Abstract: SA-PO0666
Patients' and Parents' Perspectives on Palliative Care Integration in Pediatric Nephrology
Session Information
- Pediatric Nephrology: Transplantation, Hypertension, AKI, Genetics, and Developmental Diseases
November 08, 2025 | Location: Exhibit Hall, Convention Center
Abstract Time: 10:00 AM - 12:00 PM
Category: Pediatric Nephrology
- 1900 Pediatric Nephrology
Authors
- House, Taylor R., University of Wisconsin-Madison, Madison, Wisconsin, United States
- Thomas, Makayla, University of Wisconsin-Madison, Madison, Wisconsin, United States
- Wightman, Aaron G., Seattle Children's Hospital, Seattle, Washington, United States
- Moreno, Megan A, University of Wisconsin-Madison, Madison, Wisconsin, United States
- Pollack, Ari, Seattle Children's Hospital, Seattle, Washington, United States
- Coller, Ryan, University of Wisconsin-Madison, Madison, Wisconsin, United States
Background
Integrating palliative care (PC) can ease the burdens of pediatric CKD and help children and families flourish, but it remains underutilized. A key barrier is nephrologists’ concerns about family perceptions of PC. We sought to describe child and parental perspectives on incorporating PC into pediatric nephrology.
Methods
We conducted a paper-based, cross-sectional survey of children ages 10-18 with CKD stages 3-5 and their parents at a single center. The survey was adapted from a validated tool with input from an advisory board and pretested through cognitive interviews.

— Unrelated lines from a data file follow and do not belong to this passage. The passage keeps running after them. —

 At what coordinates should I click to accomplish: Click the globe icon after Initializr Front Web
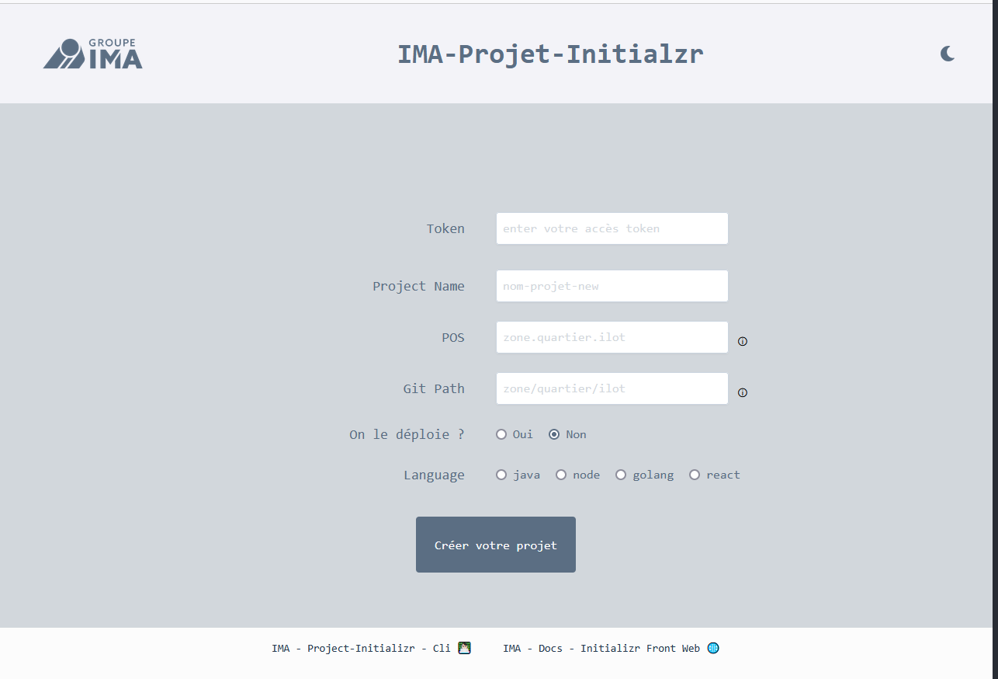pos(713,648)
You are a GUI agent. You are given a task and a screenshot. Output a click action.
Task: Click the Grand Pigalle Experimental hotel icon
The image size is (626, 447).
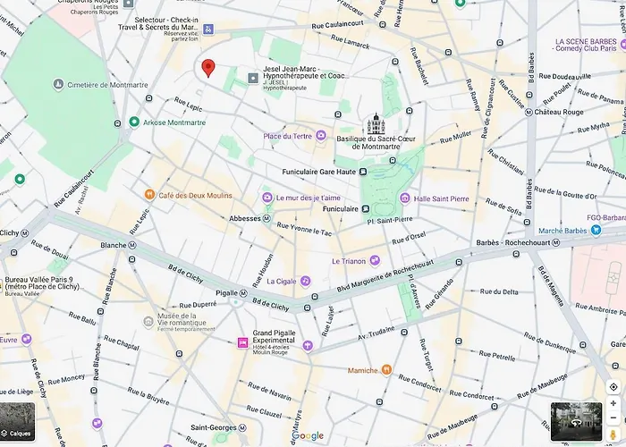[x=242, y=342]
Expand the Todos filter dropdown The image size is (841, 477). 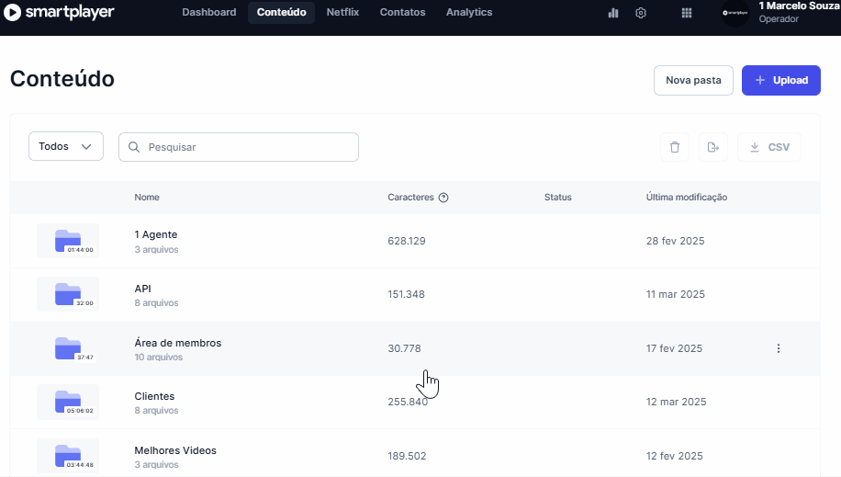coord(66,146)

Queries evaluated PC needs, experiences, and attitudes toward integration. All items were optional. Data were summarized descriptively. Chi square tests were used to assess differences between child/parent responses.
Results
Twenty dyads participated (48% response). Only 1 child (5%) had heard of PC versus 65% of parents; none familiar with PC held negative views. After receiving a definition of PC, nearly all children (89%) and parents (85%) saw PC as a good addition to care (Figure 1). Children were significantly more likely than their parents to support PC involvement at CKD diagnosis (82% vs 33%; P<0.001) (Figure 2). Few felt including PC would diminish hope (Figure 1); one child (6%) and 3 parents (15%) said the PC team’s role in end-of-life care made them less willing to meet the team. More expressed concern about PC disrupting existing nephrology care.
Conclusion
While many parents of children with CKD are familiar with PC, children have limited familiarity. Both support PC integration, with children more likely to prefer involvement at diagnosis. Given concerns about disrupting nephrology care, embedding PC clinicians in kidney teams may best meet families’ needs.